In the records below, rewrite everything from the line containing "Screen dimensions: 332x224" down to the line containing "pyautogui.click(x=21, y=16)" as a Markdown table with the columns Row and Entry. Number each line in Row, and leave out any blank lines.

-- BEGIN DATA FOR PROCESSING --

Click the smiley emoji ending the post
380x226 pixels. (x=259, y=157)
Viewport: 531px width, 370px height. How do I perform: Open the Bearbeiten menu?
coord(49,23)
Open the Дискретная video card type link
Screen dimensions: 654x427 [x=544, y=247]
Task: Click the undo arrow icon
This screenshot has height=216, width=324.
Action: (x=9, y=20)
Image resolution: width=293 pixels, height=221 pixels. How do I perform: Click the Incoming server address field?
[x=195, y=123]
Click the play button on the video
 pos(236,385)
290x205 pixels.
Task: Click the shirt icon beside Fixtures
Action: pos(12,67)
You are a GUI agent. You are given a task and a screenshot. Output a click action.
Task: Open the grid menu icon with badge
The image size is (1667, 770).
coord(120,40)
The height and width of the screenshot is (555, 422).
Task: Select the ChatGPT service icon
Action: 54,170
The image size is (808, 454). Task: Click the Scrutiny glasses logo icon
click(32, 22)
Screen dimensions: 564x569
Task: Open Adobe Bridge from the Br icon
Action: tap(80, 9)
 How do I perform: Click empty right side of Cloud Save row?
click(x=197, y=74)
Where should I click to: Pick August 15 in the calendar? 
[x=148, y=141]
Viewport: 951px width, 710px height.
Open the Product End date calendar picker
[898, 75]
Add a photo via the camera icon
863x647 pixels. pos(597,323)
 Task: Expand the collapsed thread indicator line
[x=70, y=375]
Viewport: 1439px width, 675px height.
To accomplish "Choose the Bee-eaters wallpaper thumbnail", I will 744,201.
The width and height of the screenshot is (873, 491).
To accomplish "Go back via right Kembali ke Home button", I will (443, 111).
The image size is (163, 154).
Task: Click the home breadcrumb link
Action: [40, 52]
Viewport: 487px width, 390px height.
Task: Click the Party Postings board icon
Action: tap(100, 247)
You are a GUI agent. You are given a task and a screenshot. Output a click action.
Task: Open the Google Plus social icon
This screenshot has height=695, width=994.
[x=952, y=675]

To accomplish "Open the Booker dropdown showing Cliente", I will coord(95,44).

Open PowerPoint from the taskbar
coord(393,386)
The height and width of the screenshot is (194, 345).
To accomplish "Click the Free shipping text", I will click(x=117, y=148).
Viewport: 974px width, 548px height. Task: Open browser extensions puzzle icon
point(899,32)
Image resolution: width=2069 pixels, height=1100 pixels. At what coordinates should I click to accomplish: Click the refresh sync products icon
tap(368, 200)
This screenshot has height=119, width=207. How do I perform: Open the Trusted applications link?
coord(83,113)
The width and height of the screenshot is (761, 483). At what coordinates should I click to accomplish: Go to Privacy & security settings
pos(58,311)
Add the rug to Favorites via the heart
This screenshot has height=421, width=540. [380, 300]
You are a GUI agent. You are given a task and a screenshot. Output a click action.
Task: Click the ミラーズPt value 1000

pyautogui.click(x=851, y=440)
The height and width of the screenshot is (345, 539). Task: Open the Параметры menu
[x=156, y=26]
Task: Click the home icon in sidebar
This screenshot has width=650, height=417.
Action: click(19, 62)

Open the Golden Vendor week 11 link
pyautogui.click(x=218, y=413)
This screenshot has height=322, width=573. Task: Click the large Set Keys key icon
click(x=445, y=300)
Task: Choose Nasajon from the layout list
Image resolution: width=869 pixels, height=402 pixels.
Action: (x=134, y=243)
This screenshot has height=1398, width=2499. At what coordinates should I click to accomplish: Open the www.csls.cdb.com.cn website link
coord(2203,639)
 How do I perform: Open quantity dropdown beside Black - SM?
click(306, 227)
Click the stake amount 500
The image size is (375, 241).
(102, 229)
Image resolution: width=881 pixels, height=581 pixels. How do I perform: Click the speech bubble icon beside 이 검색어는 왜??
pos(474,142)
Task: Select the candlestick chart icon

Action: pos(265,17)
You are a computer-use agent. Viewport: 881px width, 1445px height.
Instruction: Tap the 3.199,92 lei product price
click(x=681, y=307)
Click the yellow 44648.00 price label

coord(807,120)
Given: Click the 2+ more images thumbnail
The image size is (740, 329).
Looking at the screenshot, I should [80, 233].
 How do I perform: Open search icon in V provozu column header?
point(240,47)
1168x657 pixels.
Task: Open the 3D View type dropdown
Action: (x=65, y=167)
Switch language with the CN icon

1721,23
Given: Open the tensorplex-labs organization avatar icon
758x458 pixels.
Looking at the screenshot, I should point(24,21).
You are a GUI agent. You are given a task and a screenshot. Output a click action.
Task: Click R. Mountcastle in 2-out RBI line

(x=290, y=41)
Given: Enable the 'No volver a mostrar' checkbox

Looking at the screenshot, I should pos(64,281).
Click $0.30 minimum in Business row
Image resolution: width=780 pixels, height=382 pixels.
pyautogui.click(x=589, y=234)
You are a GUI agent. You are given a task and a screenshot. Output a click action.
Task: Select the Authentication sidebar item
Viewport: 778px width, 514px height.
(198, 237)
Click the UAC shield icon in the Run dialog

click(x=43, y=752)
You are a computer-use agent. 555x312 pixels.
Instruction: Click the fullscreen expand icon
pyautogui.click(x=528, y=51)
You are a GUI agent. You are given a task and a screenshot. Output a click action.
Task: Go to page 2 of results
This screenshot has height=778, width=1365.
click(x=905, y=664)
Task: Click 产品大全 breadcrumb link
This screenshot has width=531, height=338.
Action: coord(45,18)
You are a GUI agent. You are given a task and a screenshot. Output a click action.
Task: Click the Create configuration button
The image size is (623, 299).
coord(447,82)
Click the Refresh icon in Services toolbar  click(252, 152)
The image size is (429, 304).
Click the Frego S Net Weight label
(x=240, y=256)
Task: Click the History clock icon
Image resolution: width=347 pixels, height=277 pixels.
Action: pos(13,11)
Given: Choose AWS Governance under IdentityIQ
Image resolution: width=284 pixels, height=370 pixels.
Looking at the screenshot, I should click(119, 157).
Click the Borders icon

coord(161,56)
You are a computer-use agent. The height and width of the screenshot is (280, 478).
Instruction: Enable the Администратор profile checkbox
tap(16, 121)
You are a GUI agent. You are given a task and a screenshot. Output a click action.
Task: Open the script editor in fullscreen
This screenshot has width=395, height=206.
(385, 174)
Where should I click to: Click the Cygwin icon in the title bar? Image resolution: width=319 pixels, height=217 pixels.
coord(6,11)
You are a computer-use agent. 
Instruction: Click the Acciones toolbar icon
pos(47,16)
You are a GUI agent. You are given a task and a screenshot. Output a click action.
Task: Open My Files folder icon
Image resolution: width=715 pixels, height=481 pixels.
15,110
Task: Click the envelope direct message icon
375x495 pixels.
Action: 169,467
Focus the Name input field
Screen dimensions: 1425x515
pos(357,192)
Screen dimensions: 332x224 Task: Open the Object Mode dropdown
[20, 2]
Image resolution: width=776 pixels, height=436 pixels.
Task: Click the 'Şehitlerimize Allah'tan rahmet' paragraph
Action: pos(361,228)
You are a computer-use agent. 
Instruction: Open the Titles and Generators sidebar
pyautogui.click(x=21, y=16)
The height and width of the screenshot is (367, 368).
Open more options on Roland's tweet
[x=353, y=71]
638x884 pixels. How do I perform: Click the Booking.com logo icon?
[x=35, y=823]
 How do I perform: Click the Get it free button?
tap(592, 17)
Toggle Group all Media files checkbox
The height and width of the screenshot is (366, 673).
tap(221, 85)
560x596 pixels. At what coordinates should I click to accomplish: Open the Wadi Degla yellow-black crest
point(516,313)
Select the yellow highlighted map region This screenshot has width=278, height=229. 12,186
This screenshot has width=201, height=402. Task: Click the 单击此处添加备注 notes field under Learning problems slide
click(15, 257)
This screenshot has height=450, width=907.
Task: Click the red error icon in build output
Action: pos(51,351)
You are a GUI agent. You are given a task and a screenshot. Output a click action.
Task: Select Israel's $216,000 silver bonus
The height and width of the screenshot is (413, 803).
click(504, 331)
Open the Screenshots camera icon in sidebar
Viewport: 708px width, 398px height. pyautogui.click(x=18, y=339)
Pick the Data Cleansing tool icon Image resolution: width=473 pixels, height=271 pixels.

-- END DATA FOR PROCESSING --

FINISHED TASK:
| Row | Entry |
|---|---|
| 1 | Screen dimensions: 332x224 Task: Open the Object Mode dropdown |
| 2 | [20, 2] |
| 3 | Image resolution: width=776 pixels, height=436 pixels. |
| 4 | Task: Click the 'Şehitlerimize Allah'tan rahmet' paragraph |
| 5 | Action: pos(361,228) |
| 6 | You are a computer-use agent.  |
| 7 | Instruction: Open the Titles and Generators sidebar |
| 8 | pyautogui.click(x=21, y=16) |